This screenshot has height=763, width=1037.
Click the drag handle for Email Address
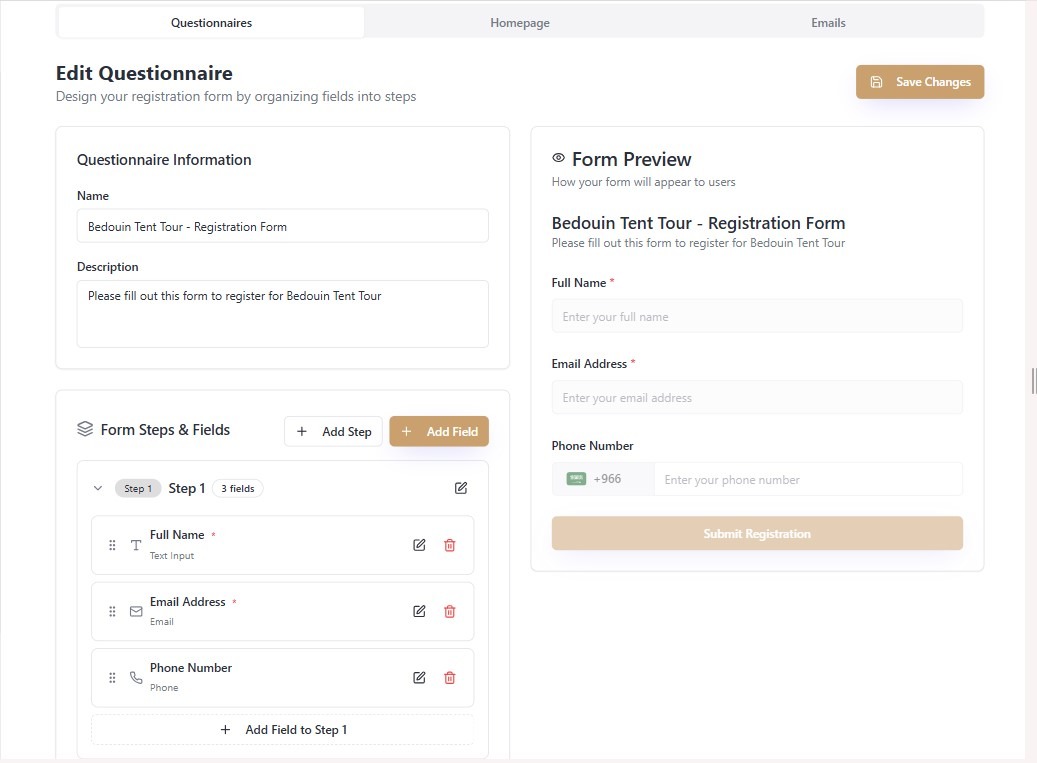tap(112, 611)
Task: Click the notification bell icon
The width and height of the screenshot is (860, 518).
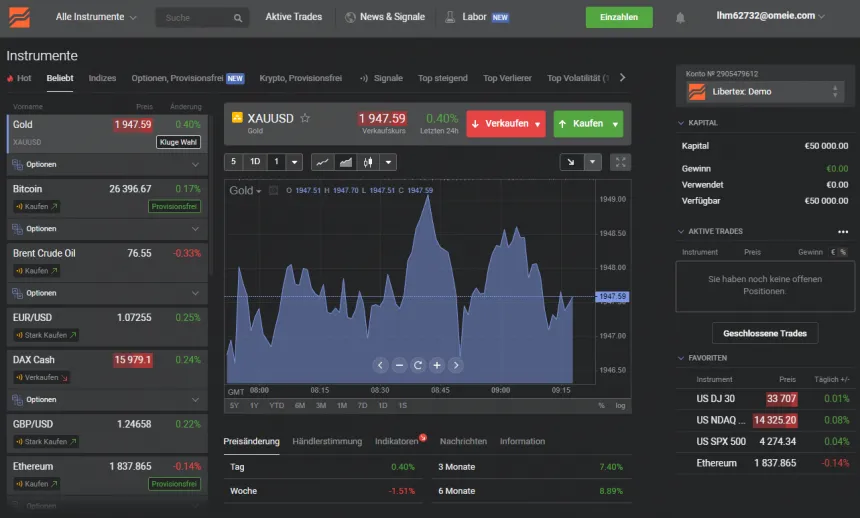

TASK GOAL.
Copy out every line of the records above, word for word, and leave out the pictures.

EXPECTED ANSWER.
This screenshot has height=763, width=1037.
Click the drag handle for Email Address
tap(112, 611)
Task: Click the notification bell icon
The width and height of the screenshot is (860, 518).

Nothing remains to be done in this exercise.